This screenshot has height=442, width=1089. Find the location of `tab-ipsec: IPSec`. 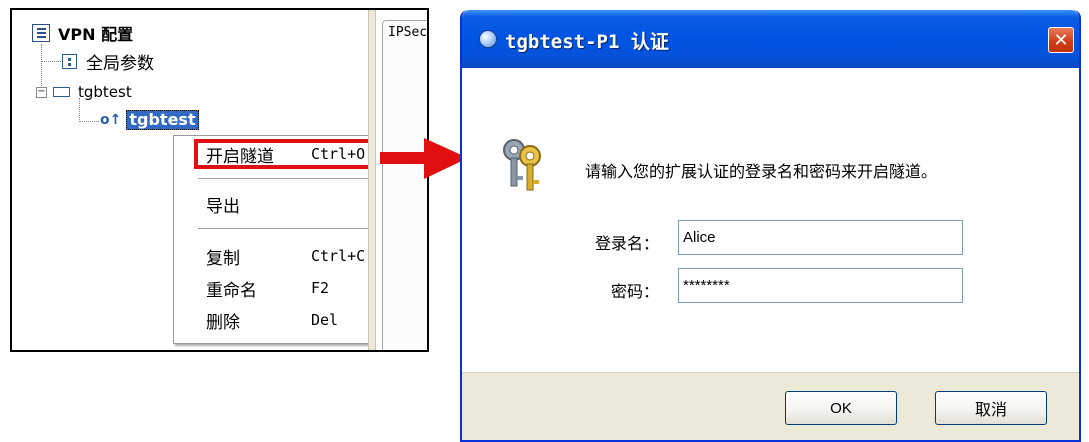

tab-ipsec: IPSec is located at coordinates (404, 185).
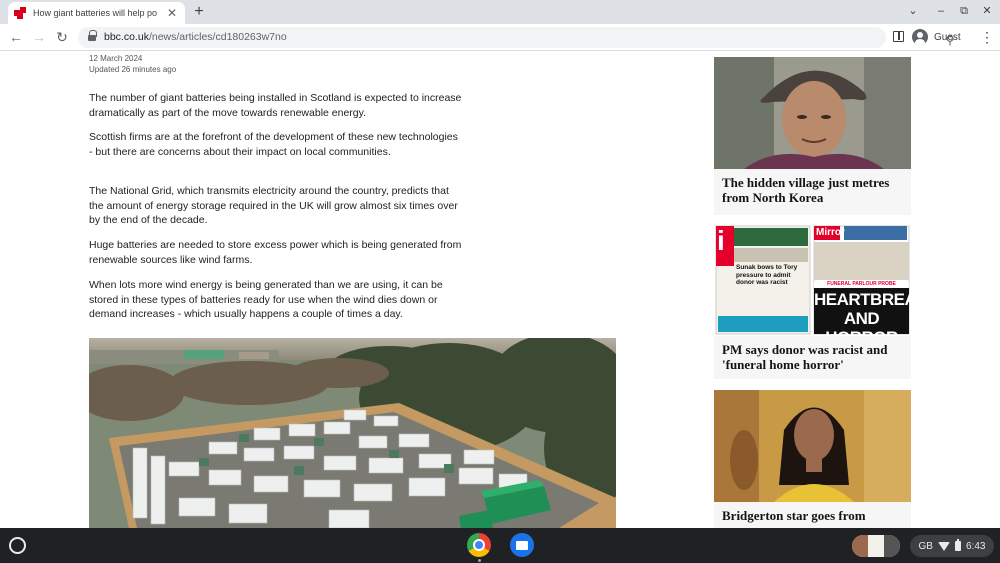 The width and height of the screenshot is (1000, 563). I want to click on sidebar-story-title: Bridgerton star goes from, so click(812, 512).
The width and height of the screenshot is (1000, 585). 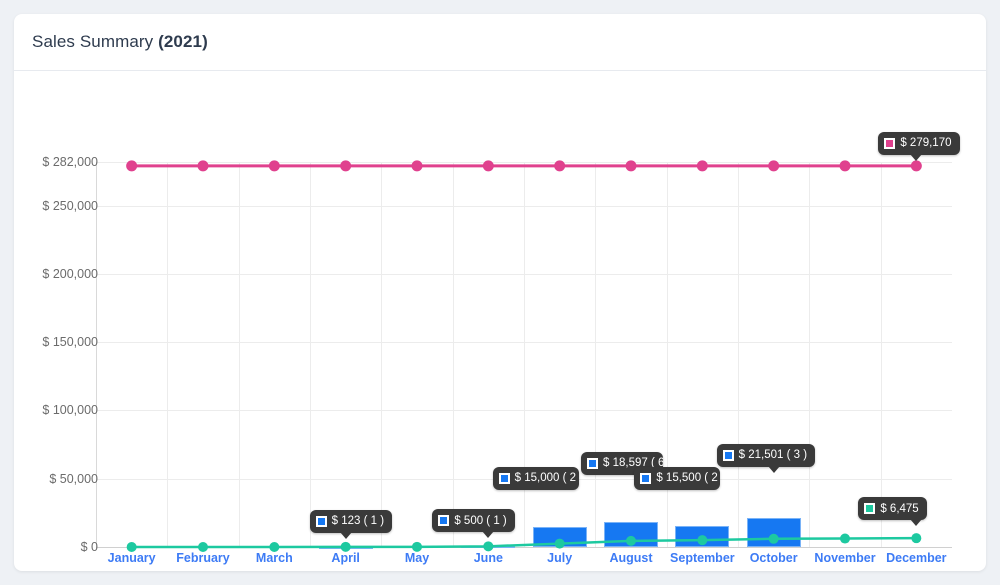 I want to click on tooltip-value-text: $ 21,501 ( 3 ), so click(x=773, y=456).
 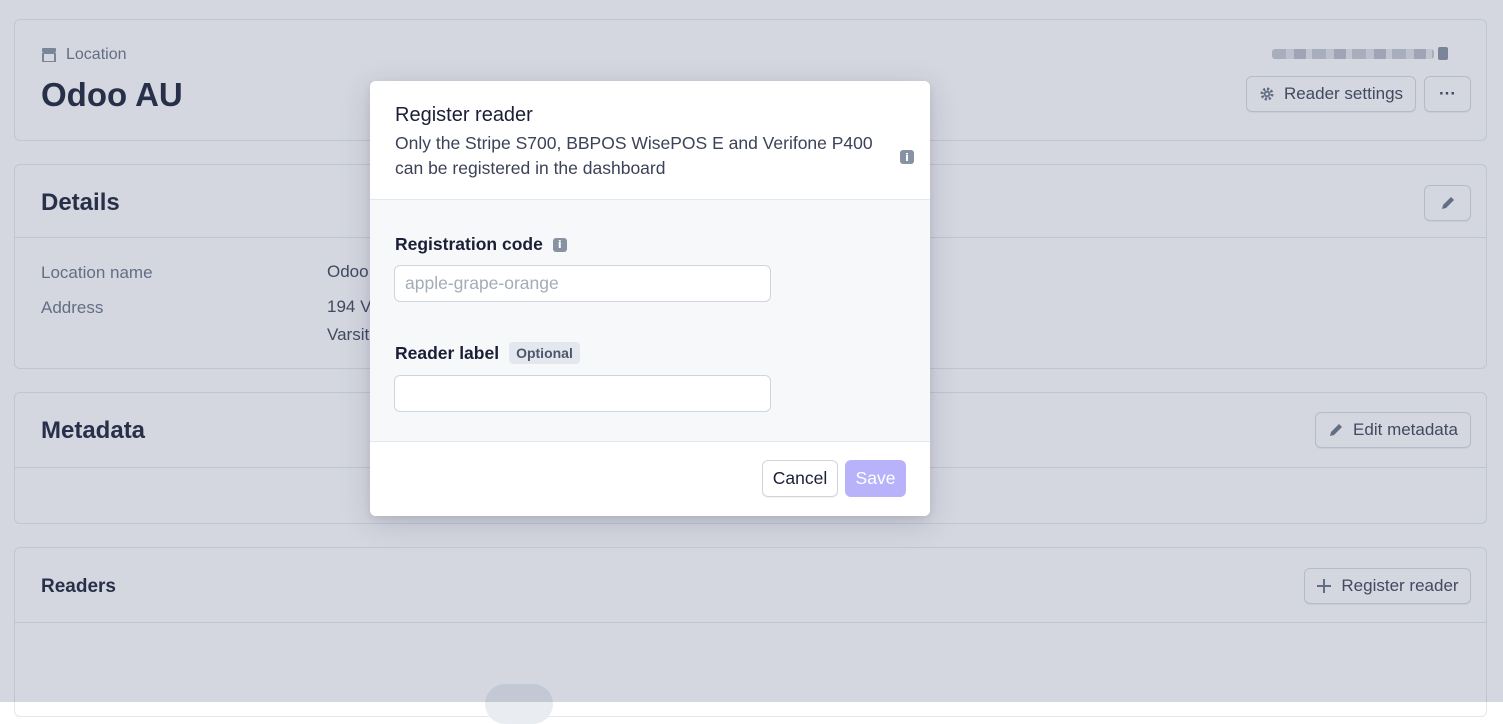 What do you see at coordinates (800, 478) in the screenshot?
I see `cancel-button: Cancel` at bounding box center [800, 478].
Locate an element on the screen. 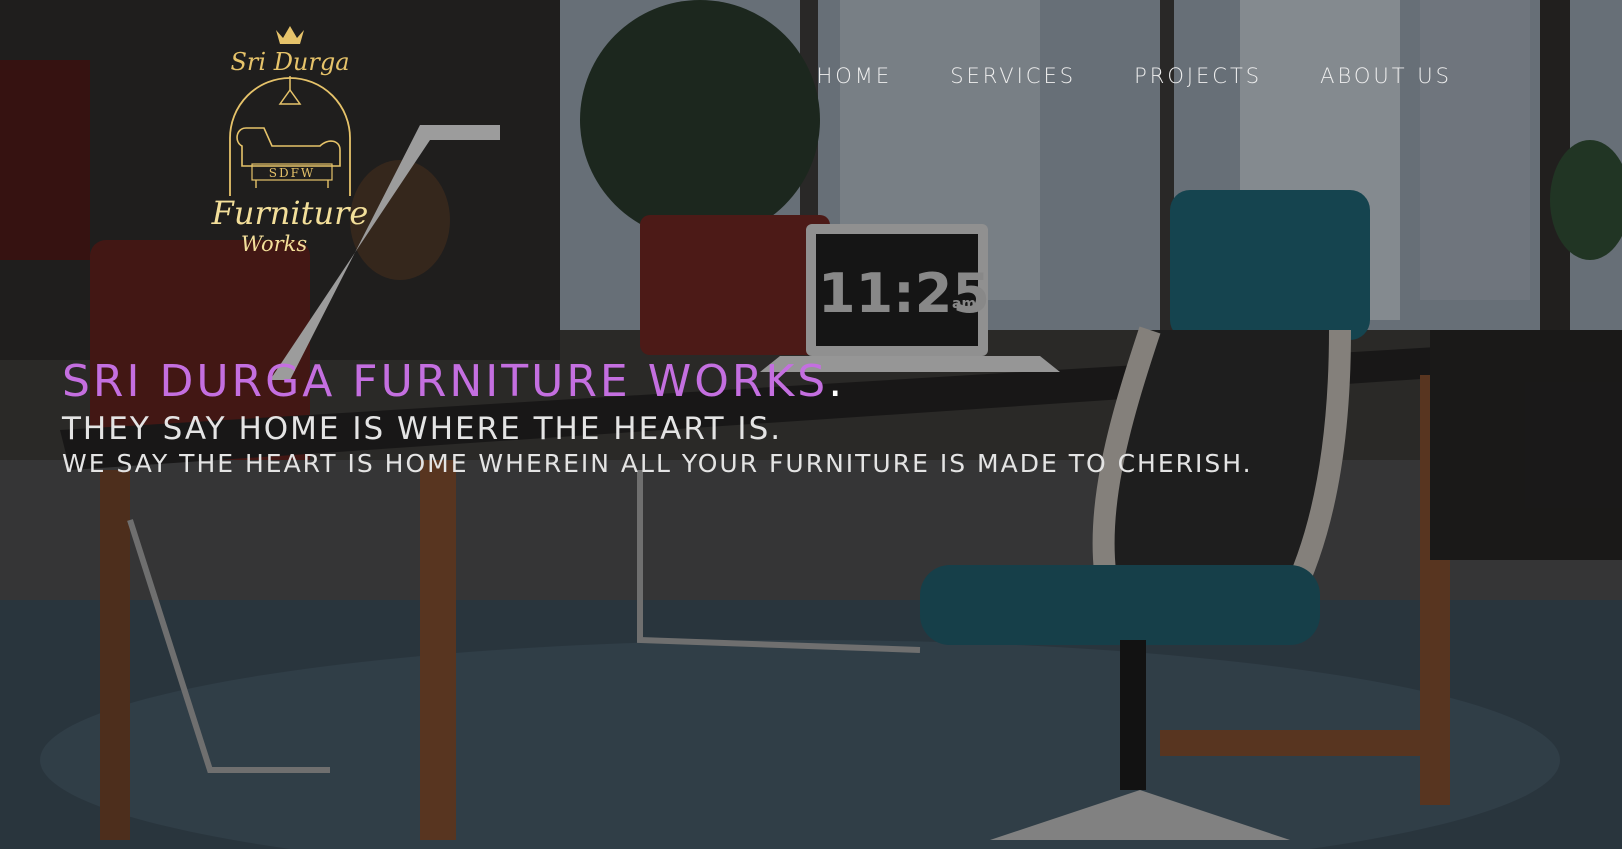 The height and width of the screenshot is (849, 1622). nav-home: HOME is located at coordinates (854, 76).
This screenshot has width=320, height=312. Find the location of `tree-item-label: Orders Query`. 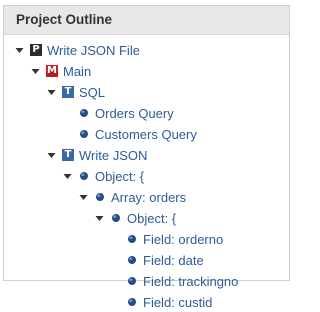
+===+
▸ **Assignment**
Arrange everything from the start of the rows above down to the line containing "tab-ipsec: IPSec is" as a Markdown table with the columns No. and Text, one numbered entry per line. Skip blank lines and omit the pictures.

▸ **Written answer**
| No. | Text |
|---|---|
| 1 | This screenshot has height=442, width=1089. Find the location of `tab-ipsec: IPSec`.  |
| 2 | tab-ipsec: IPSec is located at coordinates (404, 185). |